▶ [WHAT YOU SHOULD DO] What you should copy is the line containing "Werbung (33, 2054)" and all lines after it in the entries below, exactly and without anything added.

(Dataset entries)
....
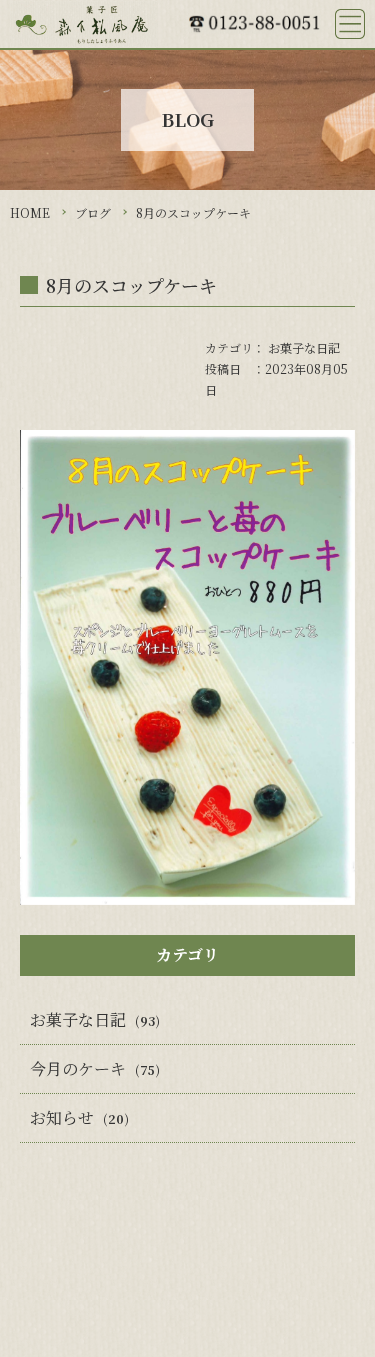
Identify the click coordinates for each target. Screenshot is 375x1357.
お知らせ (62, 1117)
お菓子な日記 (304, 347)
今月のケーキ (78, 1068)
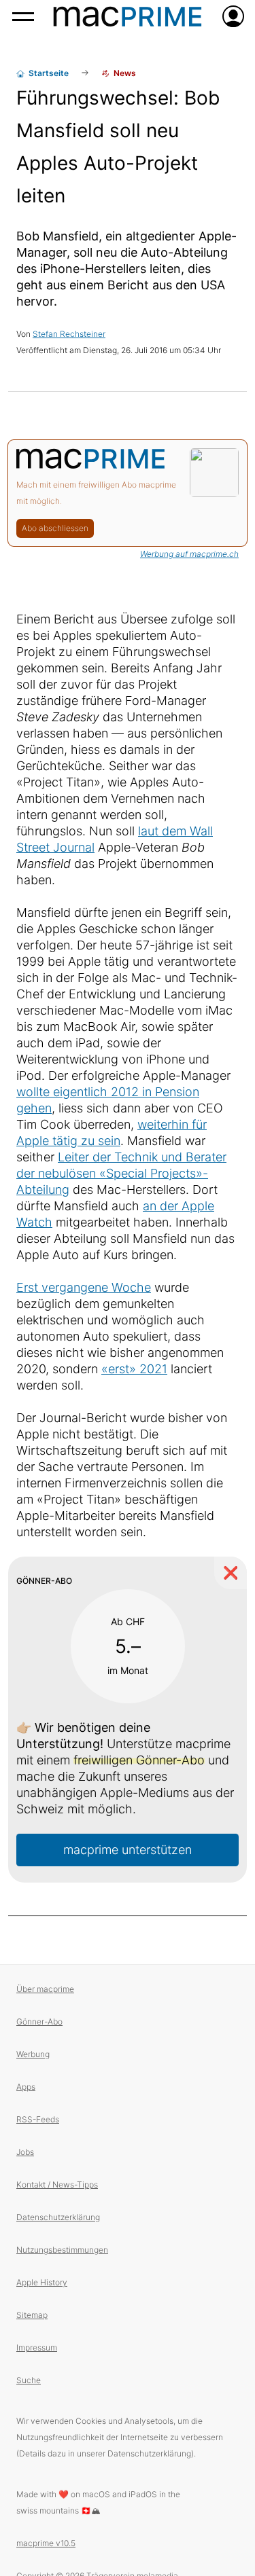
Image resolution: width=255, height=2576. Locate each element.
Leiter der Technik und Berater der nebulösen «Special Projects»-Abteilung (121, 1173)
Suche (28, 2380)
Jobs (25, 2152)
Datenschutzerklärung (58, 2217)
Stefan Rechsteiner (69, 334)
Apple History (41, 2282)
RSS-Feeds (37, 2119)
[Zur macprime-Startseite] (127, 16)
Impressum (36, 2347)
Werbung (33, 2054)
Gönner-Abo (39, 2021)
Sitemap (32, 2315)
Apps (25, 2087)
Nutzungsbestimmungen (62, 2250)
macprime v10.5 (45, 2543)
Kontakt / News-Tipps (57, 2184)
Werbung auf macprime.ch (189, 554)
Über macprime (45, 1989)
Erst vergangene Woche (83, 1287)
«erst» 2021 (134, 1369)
....
▶ [WRITTEN ANSWER]
Werbung (33, 2054)
Gönner-Abo (39, 2021)
Sitemap (32, 2315)
Apps (25, 2087)
Nutzungsbestimmungen (62, 2250)
macprime v10.5 (45, 2543)
Kontakt / News-Tipps (57, 2184)
Werbung auf macprime.ch (189, 554)
Über macprime (45, 1989)
Erst vergangene Woche (83, 1287)
«erst» 2021 (134, 1369)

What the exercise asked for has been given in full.